[Materials provided]
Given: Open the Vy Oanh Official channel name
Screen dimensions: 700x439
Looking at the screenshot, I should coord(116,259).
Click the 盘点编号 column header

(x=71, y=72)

[Set exercise] Can you copy the records above line for line, leaving nothing out and changing nothing?

[Answer in full]
Given: Open the Vy Oanh Official channel name
Screen dimensions: 700x439
Looking at the screenshot, I should coord(116,259).
Click the 盘点编号 column header

(x=71, y=72)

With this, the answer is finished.